All recording extracts were individually run through the Steinberg SLM 128 plugin (Tischmeyer, 2012) which provided metering that met the EBU R128 loudness recommendations (European Broadcasting Union, 2011). The key figure being assessed is the integrated LUFS value which measures loudness from the beginning to the end of the programme material. By playing each individual recording extract in its entirety, the overall loudness can be objectively measured. By resetting the meter, the process can be repeated on each other extract and collectively matched.
Adjustments were then made to pre-export fader values with reference to the SLM 128 to ensure the integrated LUFS reading for each set of recordings were the same within a tolerance of ± 1LUFS. This means that amplitude related preference on the part of the test participants would not be a factor as playback material would be the same loudness for each set (Katz, 2007, p. 168). Table 3.1 shows the LUFS readings for arrays in each set of recordings.
|Set 1||Set 2||Set 3||Set 4|
|Multi Microphone Array||-27.8||-18.2||-18.1||-18.9|
The ITU-R BS.1116-1 standard states that test material should be between ten and twenty-five seconds in length (ITU, BS.1116-1, 1997, p. 7).

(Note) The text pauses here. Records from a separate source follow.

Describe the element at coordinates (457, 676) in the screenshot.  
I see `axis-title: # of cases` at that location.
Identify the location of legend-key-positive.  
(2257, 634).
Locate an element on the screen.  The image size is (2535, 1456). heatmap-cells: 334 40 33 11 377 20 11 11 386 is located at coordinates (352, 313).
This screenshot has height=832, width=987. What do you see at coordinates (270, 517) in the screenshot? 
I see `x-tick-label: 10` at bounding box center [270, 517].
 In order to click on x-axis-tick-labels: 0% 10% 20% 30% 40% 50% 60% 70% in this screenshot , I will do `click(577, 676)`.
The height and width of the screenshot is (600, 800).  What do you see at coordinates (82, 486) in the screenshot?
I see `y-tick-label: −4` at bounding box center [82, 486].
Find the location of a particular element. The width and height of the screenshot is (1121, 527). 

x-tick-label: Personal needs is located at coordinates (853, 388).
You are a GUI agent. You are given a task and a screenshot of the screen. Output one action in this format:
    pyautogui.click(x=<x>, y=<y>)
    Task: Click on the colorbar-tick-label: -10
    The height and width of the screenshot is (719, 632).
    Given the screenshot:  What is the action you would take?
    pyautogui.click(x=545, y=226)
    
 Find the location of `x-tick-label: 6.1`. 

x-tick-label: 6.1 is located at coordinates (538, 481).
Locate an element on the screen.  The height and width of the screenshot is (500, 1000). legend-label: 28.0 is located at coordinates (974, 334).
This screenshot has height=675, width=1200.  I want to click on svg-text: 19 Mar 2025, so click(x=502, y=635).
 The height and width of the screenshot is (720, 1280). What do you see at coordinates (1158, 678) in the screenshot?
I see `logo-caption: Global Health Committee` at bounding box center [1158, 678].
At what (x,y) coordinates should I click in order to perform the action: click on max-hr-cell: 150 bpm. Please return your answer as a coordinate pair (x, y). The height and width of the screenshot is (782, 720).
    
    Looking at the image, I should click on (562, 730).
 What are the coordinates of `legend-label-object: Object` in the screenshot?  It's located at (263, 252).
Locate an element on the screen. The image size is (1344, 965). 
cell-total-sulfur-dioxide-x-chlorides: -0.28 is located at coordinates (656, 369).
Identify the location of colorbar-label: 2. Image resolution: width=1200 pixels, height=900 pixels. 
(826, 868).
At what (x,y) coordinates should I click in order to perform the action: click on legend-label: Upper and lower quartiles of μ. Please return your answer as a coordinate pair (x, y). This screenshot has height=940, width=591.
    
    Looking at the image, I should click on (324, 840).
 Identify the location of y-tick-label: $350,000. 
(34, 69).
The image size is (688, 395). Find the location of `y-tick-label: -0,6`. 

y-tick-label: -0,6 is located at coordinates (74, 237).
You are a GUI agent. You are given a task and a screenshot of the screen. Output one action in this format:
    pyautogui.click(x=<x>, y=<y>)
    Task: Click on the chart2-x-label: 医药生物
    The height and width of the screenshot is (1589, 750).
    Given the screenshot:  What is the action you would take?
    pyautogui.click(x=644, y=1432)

Assisted by the use of a professional ensemble, the examination of the recorded material confirmed that a composite take was not required and issues of noticeable edit points during testing could be eliminated. All test recording extracts were twenty seconds in length.
A classical string quartet was recorded simultaneously with a Fukada Tree derivative and the Soundfield MKV system. Recordings were edited to produce the listening test stimuli which were taken from two musical pieces of differing style and performance characteristics. In addition to the Fukada Tree test material, two derivations of the Soundfield system were produced. The first uses the default settings derived from the ITU-R BS.775 surround sound standard while the second was adjusted to produce the most sonically pleasing rear image.